Mark Helprin, who wrote Winter’s Tale, has Neptune in the 12th House square his Cancerian Sun. When you’ve got Neptune in this House, you’re channeling something other-worldly, whether you want to be or not.
You’re a Neptunian and, if you channel the higher vibe of the Shamanic Planet, you’re often a creative genius. Helprin also has Mercury conjunct Midheaven – an aspect connected with enduring words or literary legacy. But read this:
Every city has its gates, which need not be of stone. Nor need soldiers be upon them or watchers before them. At first, when cities were jewels in a dark and mysterious world, they tended to be round and they had protective walls.

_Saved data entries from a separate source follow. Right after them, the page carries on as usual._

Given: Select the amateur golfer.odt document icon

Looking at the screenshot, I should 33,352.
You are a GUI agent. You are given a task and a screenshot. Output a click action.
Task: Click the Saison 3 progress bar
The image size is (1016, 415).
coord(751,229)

To enter, one had to pass through gates, the reward for which was shelter from the overwhelming forests and seas, the merciless and taxing expanse of greens, whites and blues — wild and free — that stopped at the city walls.
In time, the ramparts became higher and the gates more massive, until they simply disappeared and were replaced by barriers, subtler than stone, that girded every city like a crown and held in its spirit. Some claim that the barriers do not exist, and disparage them.
Although they themselves can penetrate the new walls with no effort, their spirits (which, also, they claim do not exist) cannot, and are left like orphans around the periphery.
To enter a city intact it is necessary to pass through one of the new gates. They are far more difficult to find than their solid predecessors, for they are tests, mechanisms, divides, and implementations of justice.
There once was a map, now long gone, one of the ancient charts upon which colorful animals sleep or rage. Those who saw it said that in its illuminations were figures and symbols of the gates.
The east gate was that of acceptance of responsibility, the south gate that of the desire to explore, the west gate that of devotion to beauty, and the north gate that of selfless love.
But they were not believed. It was said that a city with entryways like these could not exist, because it would be too wonderful.
Those who decide such things decided that whoever had seen the map had only imagined it, and the entire matter was forgotten, treated as if it were a dream and ignored. This, of course, freed it to live forever.
It’s SO Neptunian, right? He tells truths about our contemporary life even as he eloquently evokes phantoms. I love the allusion to the zodiac and that it links to gates. I have dreams like this but could never put it in such a fabulous literary context.
You can tell from his depiction of the fantasy metropolis that he’s an advocate of dreams. If you are a Neptunian, you have to have a coherent dream recall and analysis practice. Otherwise, you can go looking for magic in all the wrong places.